Eat out on South Beach
I don’t mean take a picnic on the sand but visit the South Beach Bar and Grill which serves food at the edge of the beach close to Tenby town. Some might call it a beach bar but it is a lot more than that. At the Tenby end of the long stretch of sand known as South Beach is the modern wood, steel and glass bar serving great food, drinks and coffee with a view out across the waves and along the beach. Food can be eaten outside on the terrace or if the weather is inclement can be eaten inside with the same great views through the large picture windows.
Climb Castle Hill
It is worth the gentle climb to Castle Hill, though little remains of the castle itself. At the top, there are commanding views of the vast sweeping bays on either side and great views of the town. It is easy to see why it was an ideal site for a castle defending the town. Any approach by invaders from the sea would be spotted a long way off.
It is an ideal spot for a gentle stroll as there are several paths that circumnavigate the hill past gardens, the ruined castle ramparts, a few elderly cannons. There is also a bandstand where there are still recitals during the summer months with views out over the sea towards Canvey Island and its working monastery.
Visit the RNLI station
Below Castle Hill is Tenby Lifeboat Station, home to the Tamar Class all-weather lifeboat. There is a viewing gallery open daily for the public to look down on the boat, see an exhibition of the work of the Royal National Lifeboat Institute and the history of the Tenby Lifeboat in particular. There is also a small shop selling RNLI related souvenirs which help raise funds for the Service.
Weather permitting there are regular training launches. Of course, if there is a callout when you are visiting you can watch an unscheduled launch.

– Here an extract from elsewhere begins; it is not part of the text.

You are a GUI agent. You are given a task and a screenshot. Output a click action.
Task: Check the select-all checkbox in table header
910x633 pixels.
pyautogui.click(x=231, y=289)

Visit Tenby Museum and Art Gallery
Tenby was once the third largest port in England, second only to London and Bristol. To learn such facts and plenty more visit Tenby Museum on the approach from the town to Castle Hill. It is only a small museum but it packs a lot in. From pre-history to the present day it documents the development of the town, its part in history and trade and of course the growth of the town as a holiday resort once the railway arrived. On the upper floor, you discover that the children’s author Roald Dahl holidayed in the town as a young lad.